Cacy’s conviction for a crime that never happened is a prime example of the devastating consequences of allowing junk science into the courtroom, of the need for continuing education of forensic practitioners, and for the robust review of convictions that may have been tainted by outdated, or imagined, science.

In fact, arguably, it was Cacy’s case that set in motion a series of events that would eventually culminate in a unique partnership between the Innocence Project of Texas and the Texas state fire marshal, designed to review old arson-related criminal cases in order to ferret out convictions based on unsupportable fire science. “Sonia’s case is a lesson to the entire criminal justice system of how important it is to keep bad science out of court,” said Gary Udashen, president of the IPTX and Cacy’s longtime attorney.
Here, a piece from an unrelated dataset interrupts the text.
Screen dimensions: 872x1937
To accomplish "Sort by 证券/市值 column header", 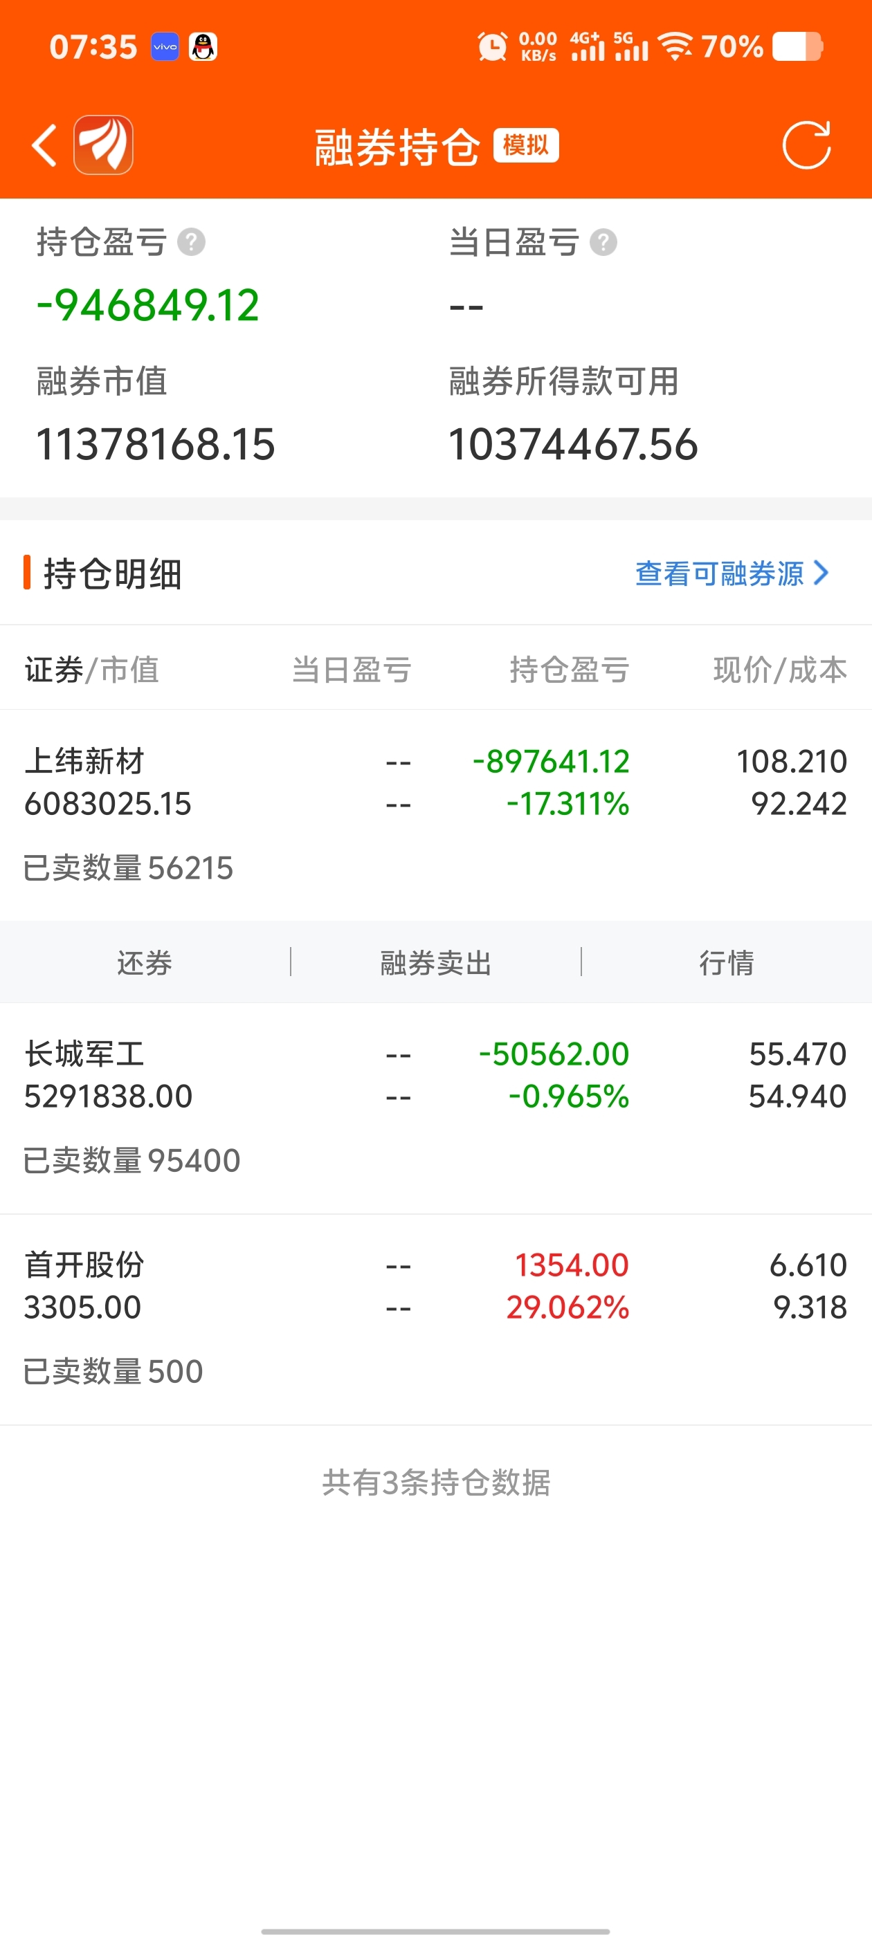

The fire that engulfed the home that Cacy shared with her uncle Bill Richardson in the far West Texas town of Fort Stockton broke out in the pre-dawn hours of November 10, 1991. Cacy escaped the conflagration through her bedroom window and after knocking on her neighbors’ doors seeking help, returned to the house, frantically trying to get back inside. Her uncle was still in there, she told a neighbor, and she had to help him. She was unsuccessful; the 75-year-old perished in the blaze.

It wasn’t the first time a fire had broken out at Richardson’s home. On November 2, there were two separate fires — one in a storeroom and another in the home office that originated in a box of electrical devices sitting beneath a set of drapes. Though exactly how the fires started remained undetermined, the state would eventually come up with its own theory: Cacy had set the blazes in order to test the response time of the local fire department.